L’apatia istituzionale fa il paio con l’inflazione dilagante che, in tempo di Ramadan, non fa che aumentare. E i più colpiti sono di nuovo i poveri: secondo le statistiche della Banca Centrale egiziana, i prezzi dei beni alimentari sono cresciuti del 12,7% rispetto al 2015 (il tasso d’inflazione più alto degli ultimi 7 anni), ma ci sono prodotti il cui costo è raddoppiato anche a causa della svalutazione della sterlina egiziana sul dollaro che fa salire alle stelle il costo delle importazioni. Come il grano e il riso, base dei piatti tradizionali mediorientali e nordafricani.

Il governo prova a salvare la faccia o accusando i commercianti di pompare i prezzi o mandando in giro mercati mobili in cui prodotti di base vengono venduti a prezzi scontati. Ma è una pezza insufficiente alla crisi economica, mai realmente affrontata nel post-Mubarak.

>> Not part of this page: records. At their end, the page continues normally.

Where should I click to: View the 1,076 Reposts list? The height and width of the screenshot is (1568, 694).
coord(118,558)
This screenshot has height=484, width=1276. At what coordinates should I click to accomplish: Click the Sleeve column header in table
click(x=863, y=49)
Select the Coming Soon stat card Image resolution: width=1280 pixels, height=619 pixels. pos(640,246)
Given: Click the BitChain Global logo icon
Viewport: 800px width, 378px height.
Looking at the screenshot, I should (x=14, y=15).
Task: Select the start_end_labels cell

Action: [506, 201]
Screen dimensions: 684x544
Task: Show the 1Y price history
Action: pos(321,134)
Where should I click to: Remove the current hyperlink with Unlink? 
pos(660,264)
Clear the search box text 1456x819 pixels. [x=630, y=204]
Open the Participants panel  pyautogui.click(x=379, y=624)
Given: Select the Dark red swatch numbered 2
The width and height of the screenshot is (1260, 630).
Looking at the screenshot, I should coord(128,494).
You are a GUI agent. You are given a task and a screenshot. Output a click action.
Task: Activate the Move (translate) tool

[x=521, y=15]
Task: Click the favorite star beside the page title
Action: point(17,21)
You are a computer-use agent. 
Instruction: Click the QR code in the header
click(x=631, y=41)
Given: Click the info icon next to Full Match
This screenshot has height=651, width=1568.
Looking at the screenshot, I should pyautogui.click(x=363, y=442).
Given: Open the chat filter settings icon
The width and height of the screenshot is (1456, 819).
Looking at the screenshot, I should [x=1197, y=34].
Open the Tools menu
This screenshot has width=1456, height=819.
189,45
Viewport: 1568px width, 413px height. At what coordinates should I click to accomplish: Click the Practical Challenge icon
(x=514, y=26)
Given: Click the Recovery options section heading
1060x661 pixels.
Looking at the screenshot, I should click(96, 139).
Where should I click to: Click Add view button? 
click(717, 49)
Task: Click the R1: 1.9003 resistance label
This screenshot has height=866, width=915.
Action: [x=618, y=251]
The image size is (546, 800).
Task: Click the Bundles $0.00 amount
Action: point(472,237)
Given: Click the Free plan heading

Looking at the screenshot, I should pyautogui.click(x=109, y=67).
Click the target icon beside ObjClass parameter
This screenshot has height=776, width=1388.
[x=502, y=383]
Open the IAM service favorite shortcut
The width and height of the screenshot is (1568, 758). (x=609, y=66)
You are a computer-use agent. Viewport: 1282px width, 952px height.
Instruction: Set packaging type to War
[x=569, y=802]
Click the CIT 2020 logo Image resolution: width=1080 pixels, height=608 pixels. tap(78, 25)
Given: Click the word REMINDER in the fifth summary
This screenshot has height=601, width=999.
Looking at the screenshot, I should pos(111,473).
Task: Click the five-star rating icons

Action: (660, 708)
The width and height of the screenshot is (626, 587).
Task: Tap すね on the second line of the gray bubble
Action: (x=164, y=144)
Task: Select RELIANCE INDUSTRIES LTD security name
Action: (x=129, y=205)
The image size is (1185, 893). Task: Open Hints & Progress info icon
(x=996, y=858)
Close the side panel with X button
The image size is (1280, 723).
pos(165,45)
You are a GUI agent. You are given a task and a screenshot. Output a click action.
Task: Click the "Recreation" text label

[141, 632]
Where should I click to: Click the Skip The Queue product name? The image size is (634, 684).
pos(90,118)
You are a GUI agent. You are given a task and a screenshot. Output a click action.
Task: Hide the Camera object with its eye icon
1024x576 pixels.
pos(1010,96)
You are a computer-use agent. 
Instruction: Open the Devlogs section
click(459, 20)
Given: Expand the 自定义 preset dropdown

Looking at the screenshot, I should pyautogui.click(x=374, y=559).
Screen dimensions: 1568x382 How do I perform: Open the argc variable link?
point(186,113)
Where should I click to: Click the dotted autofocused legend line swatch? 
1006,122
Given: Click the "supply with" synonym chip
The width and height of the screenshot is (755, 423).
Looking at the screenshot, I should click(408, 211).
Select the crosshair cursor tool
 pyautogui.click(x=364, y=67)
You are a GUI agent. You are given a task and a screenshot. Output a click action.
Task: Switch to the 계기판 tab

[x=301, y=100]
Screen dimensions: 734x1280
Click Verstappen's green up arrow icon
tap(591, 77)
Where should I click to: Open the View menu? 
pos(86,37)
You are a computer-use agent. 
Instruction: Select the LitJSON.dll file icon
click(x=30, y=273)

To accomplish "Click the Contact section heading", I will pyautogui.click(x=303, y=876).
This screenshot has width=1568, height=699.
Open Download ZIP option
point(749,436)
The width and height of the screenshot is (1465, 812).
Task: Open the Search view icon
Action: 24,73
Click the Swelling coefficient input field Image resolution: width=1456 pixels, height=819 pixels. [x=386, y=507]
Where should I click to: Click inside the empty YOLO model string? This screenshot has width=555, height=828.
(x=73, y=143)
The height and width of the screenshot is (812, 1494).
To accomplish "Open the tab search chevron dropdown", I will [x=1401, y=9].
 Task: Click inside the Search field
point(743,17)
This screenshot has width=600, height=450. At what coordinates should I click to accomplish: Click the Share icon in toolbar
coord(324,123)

La rabbia della gente monta ogni giorno di più. Non solo al Cairo, dove attivisti e giornalisti si battono per libertà e democrazia, ma anche nelle aree rurali dove si lotta spesso per una vita dignitosa. Il regime dovrebbe ascoltare le loro parole. Come quelle di Mohammed el-Sayed di Aswan, raccolte dall’agenzia Masr al-Arabiya: «Come può il presidente al-Sisi dire ‘Lunga vita all’Egitto’ quando noi moriamo di sete? Non siamo anche noi cittadini di questo paese?».